─── EXERCISE MATERIAL

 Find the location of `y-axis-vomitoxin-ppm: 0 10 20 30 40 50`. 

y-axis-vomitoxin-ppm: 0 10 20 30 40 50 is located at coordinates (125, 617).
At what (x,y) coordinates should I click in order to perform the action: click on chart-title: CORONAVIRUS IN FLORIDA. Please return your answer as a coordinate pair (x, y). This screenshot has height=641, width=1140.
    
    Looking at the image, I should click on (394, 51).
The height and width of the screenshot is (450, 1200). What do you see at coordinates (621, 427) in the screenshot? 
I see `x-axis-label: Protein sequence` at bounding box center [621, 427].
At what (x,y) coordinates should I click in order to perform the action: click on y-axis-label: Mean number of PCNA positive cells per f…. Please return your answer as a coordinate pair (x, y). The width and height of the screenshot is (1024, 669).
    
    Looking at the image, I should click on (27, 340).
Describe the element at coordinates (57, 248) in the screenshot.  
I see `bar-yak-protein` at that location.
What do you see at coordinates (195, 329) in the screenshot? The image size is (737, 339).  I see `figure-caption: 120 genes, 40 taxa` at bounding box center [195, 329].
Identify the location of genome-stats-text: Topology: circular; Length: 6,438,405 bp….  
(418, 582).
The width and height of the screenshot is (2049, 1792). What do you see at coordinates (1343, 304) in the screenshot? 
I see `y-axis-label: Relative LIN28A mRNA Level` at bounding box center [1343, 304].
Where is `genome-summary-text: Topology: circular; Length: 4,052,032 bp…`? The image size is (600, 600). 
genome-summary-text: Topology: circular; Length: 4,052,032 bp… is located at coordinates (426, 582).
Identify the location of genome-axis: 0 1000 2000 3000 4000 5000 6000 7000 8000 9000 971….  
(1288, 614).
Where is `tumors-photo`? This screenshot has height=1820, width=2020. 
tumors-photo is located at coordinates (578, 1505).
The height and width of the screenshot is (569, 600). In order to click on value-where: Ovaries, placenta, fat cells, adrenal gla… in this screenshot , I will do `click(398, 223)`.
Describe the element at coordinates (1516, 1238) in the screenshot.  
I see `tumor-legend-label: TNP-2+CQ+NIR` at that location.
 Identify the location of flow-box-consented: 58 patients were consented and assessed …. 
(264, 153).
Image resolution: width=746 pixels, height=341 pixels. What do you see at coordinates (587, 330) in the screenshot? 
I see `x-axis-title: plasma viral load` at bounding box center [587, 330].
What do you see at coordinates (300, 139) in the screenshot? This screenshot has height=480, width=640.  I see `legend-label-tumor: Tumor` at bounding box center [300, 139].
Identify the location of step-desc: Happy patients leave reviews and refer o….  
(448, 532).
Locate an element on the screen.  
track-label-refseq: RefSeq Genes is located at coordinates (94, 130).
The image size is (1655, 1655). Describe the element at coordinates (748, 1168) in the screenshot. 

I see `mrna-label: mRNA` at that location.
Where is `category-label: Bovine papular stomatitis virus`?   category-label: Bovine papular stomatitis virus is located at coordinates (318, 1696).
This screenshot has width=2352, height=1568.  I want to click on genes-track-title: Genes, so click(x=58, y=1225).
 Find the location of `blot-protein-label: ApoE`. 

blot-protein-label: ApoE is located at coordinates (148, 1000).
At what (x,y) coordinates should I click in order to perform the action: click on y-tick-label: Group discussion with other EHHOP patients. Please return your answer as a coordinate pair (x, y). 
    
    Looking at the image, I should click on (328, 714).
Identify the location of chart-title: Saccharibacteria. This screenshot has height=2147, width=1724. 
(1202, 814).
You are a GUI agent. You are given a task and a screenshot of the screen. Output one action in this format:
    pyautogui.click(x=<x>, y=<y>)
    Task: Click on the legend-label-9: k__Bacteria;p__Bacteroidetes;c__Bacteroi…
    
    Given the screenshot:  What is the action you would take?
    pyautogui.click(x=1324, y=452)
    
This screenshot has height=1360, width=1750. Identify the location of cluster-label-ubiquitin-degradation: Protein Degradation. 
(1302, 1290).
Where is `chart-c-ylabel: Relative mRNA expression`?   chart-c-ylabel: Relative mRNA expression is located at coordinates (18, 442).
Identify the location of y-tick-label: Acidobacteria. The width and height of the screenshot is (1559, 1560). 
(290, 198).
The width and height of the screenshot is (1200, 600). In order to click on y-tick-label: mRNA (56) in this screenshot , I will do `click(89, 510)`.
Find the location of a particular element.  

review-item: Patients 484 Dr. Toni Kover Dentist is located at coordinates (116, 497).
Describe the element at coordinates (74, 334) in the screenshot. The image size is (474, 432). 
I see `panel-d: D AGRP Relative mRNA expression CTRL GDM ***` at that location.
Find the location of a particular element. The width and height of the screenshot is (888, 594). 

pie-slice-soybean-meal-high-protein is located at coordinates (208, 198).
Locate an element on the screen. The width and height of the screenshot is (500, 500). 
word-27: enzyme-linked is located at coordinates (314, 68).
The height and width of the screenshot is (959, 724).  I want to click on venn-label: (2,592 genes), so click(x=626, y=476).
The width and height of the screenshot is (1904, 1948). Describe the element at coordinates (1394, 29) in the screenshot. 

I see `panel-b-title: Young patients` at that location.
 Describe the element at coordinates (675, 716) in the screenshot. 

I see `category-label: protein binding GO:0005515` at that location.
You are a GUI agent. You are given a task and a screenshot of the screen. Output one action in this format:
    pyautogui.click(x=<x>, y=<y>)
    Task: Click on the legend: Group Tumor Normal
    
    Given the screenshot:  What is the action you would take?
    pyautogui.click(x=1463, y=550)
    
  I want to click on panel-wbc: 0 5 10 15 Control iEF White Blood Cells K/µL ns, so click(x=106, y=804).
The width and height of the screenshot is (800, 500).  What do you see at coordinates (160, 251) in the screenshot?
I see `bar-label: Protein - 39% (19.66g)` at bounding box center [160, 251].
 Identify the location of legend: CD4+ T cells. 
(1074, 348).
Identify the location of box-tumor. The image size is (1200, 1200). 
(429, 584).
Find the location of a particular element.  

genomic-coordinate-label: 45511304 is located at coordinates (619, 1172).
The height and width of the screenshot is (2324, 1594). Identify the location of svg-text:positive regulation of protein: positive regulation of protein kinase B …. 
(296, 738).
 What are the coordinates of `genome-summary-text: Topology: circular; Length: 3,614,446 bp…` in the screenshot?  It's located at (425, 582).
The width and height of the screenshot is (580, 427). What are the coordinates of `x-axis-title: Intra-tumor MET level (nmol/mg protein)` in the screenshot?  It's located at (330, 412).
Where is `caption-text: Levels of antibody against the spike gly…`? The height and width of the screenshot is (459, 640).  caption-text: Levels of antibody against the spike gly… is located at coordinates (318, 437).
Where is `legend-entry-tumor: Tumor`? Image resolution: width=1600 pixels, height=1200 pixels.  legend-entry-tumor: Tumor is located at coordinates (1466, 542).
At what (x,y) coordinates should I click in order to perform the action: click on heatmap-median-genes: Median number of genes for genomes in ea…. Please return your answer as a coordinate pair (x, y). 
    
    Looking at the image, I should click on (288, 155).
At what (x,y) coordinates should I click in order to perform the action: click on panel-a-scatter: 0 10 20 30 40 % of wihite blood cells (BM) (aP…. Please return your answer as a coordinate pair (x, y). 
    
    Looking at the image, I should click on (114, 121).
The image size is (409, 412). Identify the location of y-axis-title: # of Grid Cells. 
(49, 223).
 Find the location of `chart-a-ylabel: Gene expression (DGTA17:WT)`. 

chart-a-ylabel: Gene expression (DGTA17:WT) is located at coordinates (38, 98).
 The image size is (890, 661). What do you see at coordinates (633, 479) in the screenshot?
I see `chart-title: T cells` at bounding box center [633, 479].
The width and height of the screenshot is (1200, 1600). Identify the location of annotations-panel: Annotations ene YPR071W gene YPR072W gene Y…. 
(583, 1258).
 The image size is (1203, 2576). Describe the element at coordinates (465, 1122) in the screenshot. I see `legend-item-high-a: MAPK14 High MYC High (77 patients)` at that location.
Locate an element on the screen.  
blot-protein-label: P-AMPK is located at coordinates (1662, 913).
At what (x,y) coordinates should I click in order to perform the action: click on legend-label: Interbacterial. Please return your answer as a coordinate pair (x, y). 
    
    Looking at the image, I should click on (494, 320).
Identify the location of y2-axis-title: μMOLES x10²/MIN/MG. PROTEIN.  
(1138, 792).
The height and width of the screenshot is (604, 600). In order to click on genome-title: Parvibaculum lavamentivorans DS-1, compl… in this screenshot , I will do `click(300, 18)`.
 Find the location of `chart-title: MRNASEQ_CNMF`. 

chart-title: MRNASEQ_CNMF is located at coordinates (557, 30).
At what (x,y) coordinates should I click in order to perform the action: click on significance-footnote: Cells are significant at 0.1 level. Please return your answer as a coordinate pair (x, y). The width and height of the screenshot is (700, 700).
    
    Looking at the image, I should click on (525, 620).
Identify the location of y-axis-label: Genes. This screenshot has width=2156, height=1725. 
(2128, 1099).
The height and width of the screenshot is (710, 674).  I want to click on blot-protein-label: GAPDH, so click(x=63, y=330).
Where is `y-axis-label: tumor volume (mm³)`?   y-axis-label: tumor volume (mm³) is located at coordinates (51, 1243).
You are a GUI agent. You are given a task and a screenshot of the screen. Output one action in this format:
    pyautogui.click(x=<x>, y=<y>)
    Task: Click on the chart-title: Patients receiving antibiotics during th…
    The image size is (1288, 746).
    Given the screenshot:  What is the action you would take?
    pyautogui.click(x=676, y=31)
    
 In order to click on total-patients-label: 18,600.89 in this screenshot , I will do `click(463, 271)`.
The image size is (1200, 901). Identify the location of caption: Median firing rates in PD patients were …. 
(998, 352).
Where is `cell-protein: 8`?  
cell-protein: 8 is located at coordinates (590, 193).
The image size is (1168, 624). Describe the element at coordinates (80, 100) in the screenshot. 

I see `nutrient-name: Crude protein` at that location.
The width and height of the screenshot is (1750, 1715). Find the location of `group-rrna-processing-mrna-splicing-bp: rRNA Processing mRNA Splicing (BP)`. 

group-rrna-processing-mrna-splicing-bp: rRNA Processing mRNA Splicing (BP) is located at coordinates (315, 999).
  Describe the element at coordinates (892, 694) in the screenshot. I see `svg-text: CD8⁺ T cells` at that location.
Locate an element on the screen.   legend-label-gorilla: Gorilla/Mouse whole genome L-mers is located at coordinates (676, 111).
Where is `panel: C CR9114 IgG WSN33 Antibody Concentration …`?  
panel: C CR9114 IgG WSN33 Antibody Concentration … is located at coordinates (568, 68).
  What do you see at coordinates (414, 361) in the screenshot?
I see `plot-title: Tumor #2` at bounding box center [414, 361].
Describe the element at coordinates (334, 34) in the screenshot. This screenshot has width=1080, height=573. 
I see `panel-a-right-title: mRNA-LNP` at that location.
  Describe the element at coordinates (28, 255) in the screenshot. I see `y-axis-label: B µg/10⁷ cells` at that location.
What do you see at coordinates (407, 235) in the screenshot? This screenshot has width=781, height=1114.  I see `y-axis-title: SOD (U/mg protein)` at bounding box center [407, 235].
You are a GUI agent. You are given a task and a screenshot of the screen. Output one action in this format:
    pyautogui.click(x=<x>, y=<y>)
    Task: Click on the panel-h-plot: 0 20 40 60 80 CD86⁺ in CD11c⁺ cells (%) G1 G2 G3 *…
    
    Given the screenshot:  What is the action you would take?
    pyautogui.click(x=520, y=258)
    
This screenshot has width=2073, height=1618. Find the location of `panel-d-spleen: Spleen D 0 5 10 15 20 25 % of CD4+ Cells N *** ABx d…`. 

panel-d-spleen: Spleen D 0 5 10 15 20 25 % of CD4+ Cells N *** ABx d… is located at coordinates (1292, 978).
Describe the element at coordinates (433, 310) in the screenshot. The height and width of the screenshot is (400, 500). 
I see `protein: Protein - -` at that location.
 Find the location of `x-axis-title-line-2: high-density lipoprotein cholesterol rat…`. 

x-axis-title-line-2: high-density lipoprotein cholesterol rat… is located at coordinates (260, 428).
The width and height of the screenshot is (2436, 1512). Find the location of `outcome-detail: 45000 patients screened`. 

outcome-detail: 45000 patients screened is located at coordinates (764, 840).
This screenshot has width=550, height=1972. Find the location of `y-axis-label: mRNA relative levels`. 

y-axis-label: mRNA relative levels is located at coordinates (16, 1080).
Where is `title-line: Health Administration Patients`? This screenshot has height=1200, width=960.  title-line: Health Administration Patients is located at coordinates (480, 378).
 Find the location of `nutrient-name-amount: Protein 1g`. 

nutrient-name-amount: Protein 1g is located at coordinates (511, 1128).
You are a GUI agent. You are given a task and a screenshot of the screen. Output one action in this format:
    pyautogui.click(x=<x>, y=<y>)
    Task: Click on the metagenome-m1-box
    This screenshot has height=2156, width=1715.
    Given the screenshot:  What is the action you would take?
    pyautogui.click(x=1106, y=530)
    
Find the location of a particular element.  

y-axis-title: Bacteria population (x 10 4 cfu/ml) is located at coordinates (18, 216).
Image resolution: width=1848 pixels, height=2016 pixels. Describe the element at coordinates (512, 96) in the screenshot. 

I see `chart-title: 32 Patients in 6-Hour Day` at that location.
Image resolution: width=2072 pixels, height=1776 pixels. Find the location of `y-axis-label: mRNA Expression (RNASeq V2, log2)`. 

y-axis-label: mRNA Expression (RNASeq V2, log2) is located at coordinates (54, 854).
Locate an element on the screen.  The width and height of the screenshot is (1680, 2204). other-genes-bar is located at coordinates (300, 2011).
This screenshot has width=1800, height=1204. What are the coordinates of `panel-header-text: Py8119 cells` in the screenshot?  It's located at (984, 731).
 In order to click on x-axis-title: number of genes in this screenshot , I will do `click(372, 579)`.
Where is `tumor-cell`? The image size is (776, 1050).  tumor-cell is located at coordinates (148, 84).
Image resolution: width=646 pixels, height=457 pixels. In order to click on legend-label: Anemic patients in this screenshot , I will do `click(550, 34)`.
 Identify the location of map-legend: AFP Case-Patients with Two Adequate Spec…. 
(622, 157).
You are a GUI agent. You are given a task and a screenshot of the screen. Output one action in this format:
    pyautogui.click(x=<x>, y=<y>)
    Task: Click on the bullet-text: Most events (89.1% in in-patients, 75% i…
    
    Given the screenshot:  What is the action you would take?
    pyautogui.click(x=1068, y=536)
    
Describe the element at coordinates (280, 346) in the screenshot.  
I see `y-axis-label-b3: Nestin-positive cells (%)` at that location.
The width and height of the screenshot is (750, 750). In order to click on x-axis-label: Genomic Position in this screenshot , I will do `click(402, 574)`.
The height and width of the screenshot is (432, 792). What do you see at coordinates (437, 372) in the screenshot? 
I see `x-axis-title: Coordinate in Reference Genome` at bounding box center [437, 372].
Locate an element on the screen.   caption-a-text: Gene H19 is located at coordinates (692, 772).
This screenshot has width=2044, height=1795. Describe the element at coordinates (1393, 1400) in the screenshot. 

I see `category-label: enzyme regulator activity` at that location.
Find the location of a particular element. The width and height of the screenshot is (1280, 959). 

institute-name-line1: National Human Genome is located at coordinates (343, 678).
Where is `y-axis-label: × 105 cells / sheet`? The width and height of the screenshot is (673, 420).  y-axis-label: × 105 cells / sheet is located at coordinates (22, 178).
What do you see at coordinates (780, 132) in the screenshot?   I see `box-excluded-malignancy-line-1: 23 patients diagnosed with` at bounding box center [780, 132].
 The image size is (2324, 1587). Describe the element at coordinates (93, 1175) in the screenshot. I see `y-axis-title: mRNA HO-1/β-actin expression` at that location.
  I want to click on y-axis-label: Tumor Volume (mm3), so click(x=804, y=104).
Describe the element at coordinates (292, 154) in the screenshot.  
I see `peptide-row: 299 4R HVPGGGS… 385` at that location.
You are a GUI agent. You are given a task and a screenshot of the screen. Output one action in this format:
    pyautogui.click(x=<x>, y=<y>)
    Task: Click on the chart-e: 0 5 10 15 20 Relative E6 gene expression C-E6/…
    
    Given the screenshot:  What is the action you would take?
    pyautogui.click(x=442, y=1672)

──────

Could you return exactly the stretch of the data above that starts at the line with "is (700, 700)." and ends at the line with "The height and width of the screenshot is (710, 674).", both lines included?

At what (x,y) coordinates should I click in order to perform the action: click on significance-footnote: Cells are significant at 0.1 level. Please return your answer as a coordinate pair (x, y). The width and height of the screenshot is (700, 700).
    
    Looking at the image, I should click on (525, 620).
Identify the location of y-axis-label: Genes. This screenshot has width=2156, height=1725. 
(2128, 1099).
The height and width of the screenshot is (710, 674).  I want to click on blot-protein-label: GAPDH, so click(x=63, y=330).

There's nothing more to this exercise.